> _Short problem 1_
Copy the records verbatim from the line containing "At what coordinates should I click to accomplish: Click" through the end of the records.

> _Text_
2022-07-11 Thread Gary Lucas
John,

Thanks for the note.  Map projections are one of my personal
interests... though I admit to approaching the topic with rather more
enthusiasm than finesse. I'm going to try to resist the temptation to
get carried away by a discussion of cartography on this data
compression mailing list (well, I'm going to try).  I will say that my
library supports projected coordinate systems and accepts Well-Known
Text (WKT) specifications as metadata.  But, really, my focus is on
developing lossless data compression tools for all sorts of raster
data, including both integer data and real-valued surfaces (fields).
Geophysical information is a natural topic because so much data is so
readily available.  Incidentally, with the addition of LZMA for
high-resolution SRTM elevation data,  compression rates are running
about 1.9 bits per sample (more or less, depending on the terrain).

Gary

P.S. That was an interesting note about UTM being in use for 70 years.
I had no idea...  The math has been around for a long time (I think
Lambert invented it and Gauss made important refinements), but the
transformation is so complex that I wouldn't have expected it to take
hold until well into the computer era.

P.P.S. The original posting in this thread mentioned the  FAQ
document. If you'd like to read more about what the GVRS software is
attempting, it's a good place to start
https://github.com/gwlucastrig/gridfour/wiki/A-GVRS-FAQ


On Sun, Jul 10, 2022 at 10:07 PM John Reiser  wrote:
>
> On 7/10/22, Gary Lucas wrote:
>
> > The other motivation for the block scheme is that the API provides
> > random-access to data. Typically, if one is looking at data for
> > Finland, one usually doesn't care much about the data from
> > Australia.Thus the file is divided into regional blocks. So the choice
> > of block size also reflects the way in which I anticipate applications
> > would use the data.

> _Dataset content_
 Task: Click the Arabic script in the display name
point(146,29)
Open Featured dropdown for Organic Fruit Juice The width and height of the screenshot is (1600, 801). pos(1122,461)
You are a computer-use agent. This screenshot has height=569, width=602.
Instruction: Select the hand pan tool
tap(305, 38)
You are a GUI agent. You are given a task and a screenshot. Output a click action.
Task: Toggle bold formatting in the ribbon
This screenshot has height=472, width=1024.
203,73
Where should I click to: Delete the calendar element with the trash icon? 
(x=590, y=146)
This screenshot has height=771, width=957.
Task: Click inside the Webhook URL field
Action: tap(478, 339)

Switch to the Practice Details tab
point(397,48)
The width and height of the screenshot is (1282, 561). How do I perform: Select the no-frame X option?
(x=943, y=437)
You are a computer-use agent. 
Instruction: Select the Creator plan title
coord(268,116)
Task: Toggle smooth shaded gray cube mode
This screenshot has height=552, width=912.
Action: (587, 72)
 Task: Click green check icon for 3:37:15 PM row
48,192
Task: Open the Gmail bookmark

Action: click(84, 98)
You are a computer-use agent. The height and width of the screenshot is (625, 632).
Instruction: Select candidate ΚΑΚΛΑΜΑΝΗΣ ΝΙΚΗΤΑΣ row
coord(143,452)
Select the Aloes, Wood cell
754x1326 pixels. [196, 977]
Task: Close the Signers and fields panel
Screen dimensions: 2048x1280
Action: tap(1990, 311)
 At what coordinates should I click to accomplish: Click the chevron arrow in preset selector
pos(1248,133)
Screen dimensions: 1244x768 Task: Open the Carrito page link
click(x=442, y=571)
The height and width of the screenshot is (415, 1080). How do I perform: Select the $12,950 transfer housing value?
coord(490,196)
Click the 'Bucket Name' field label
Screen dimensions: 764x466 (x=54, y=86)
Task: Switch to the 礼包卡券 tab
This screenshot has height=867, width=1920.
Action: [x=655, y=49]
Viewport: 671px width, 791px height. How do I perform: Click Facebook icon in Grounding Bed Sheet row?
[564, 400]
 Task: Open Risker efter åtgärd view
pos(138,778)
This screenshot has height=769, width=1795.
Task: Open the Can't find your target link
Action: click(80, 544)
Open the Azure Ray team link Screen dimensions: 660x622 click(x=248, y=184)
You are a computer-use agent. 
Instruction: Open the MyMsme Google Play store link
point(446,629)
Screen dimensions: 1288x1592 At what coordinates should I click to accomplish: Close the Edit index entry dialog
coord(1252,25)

> _Short problem 2_
According to the thread, what compression rate is being achieved for high-resolution SRTM elevation data with LZMA added?

> _Complete answer 1_
 At what coordinates should I click to accomplish: Click the chevron arrow in preset selector
pos(1248,133)
Screen dimensions: 1244x768 Task: Open the Carrito page link
click(x=442, y=571)
The height and width of the screenshot is (415, 1080). How do I perform: Select the $12,950 transfer housing value?
coord(490,196)
Click the 'Bucket Name' field label
Screen dimensions: 764x466 (x=54, y=86)
Task: Switch to the 礼包卡券 tab
This screenshot has height=867, width=1920.
Action: [x=655, y=49]
Viewport: 671px width, 791px height. How do I perform: Click Facebook icon in Grounding Bed Sheet row?
[564, 400]
 Task: Open Risker efter åtgärd view
pos(138,778)
This screenshot has height=769, width=1795.
Task: Open the Can't find your target link
Action: click(80, 544)
Open the Azure Ray team link Screen dimensions: 660x622 click(x=248, y=184)
You are a computer-use agent. 
Instruction: Open the MyMsme Google Play store link
point(446,629)
Screen dimensions: 1288x1592 At what coordinates should I click to accomplish: Close the Edit index entry dialog
coord(1252,25)

> _Complete answer 2_
About 1.9 bits per sample, more or less depending on the terrain.